#### Task set
- 1) Reproduce the part of the interview notes below that begins at the words "Leaders are right" and ends after "like Career Choice.".
- 2) Please list the steps of the STAR method as the interview notes below give them.

#### Given passage
We assume the use of the python3 programming language.

Non-Technical Competency

STAR (SOAR)

Use the STAR method for responding to non technical competency questions.

  • Situation
  • Task (Objective)
  • Action
  • Response/Result

Amazon Leadership Principles

Although these principles are tailored to Amazon, they form a solid foundation for competency interviews for all companies.

Customer Obsession

Leaders start with the customer and work backwards. They work vigorously to earn and keep customer trust. Although leaders pay attention to competitors, they obsess over customers.

Ownership

Leaders are owners. They think long term and don’t sacrifice long-term value for short-term results. They act on behalf of the entire company, beyond just their own team. They never say “that’s not my job.”

Invent and Simplify

Leaders expect and require innovation and invention from their teams and always find ways to simplify. They are externally aware, look for new ideas from everywhere, and are not limited by “not invented here.” As we do new things, we accept that we may be misunderstood for long periods of time.

Are Right, A Lot

Leaders are right a lot. They have strong business judgment and good instincts. They seek diverse perspectives and work to disconfirm their beliefs.

Learn and Be Curious

Leaders are never done learning and always seek to improve themselves. They are curious about new possibilities and act to explore them.

Hire and Develop the Best

Leaders raise the performance bar with every hire and promotion. They recognize exceptional talent, and willingly move them throughout the organization. Leaders develop leaders and take seriously their role in coaching others. We work on behalf of our people to invent mechanisms for development like Career Choice.

Insist on the Highest Standards

Leaders have relentlessly high standards—many people may think these standards are unreasonably high. Leaders are continually raising the bar and driving their teams to deliver high-quality products, services, and processes. Leaders ensure that defects do not get sent down the line and that problems are fixed so they stay fixed.

Think Big

Thinking small is a self-fulfilling prophecy. Leaders create and communicate a bold direction that inspires results. They think differently and look around corners for ways to serve customers.

Bias for Action

Speed matters in business. Many decisions and actions are reversible and do not need extensive study. We value calculated risk taking.

Frugality

Accomplish more with less. Constraints breed resourcefulness, self-sufficiency and invention. There are no extra points for growing headcount, budget size, or fixed expense.

Earn Trust

Leaders listen attentively, speak candidly, and treat others respectfully. They are vocally self-critical, even when doing so is awkward or embarrassing. Leaders do not believe their or their team’s body odor smells of perfume. They benchmark themselves and their teams against the best.

Dive Deep

Leaders operate at all levels, stay connected to the details, audit frequently, and are skeptical when metrics and anecdote differ. No task is beneath them.

#### Data lines
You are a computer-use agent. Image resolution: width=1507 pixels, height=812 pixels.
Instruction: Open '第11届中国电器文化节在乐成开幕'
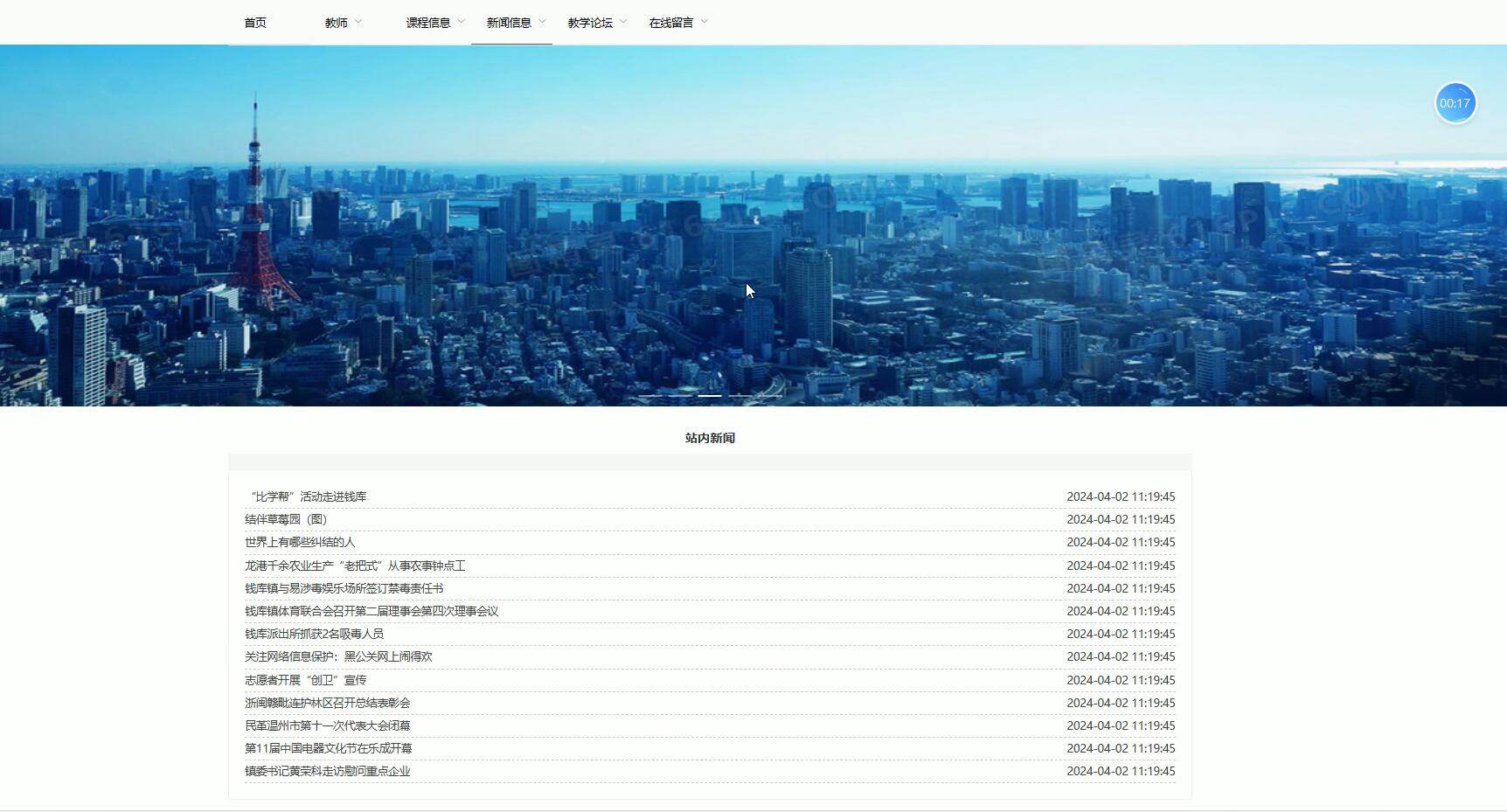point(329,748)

#### The replies
- 1)
Leaders are right a lot. They have strong business judgment and good instincts. They seek diverse perspectives and work to disconfirm their beliefs.

Learn and Be Curious

Leaders are never done learning and always seek to improve themselves. They are curious about new possibilities and act to explore them.

Hire and Develop the Best

Leaders raise the performance bar with every hire and promotion. They recognize exceptional talent, and willingly move them throughout the organization. Leaders develop leaders and take seriously their role in coaching others. We work on behalf of our people to invent mechanisms for development like Career Choice.

- 2)
- Situation
- Task (Objective)
- Action
- Response/Result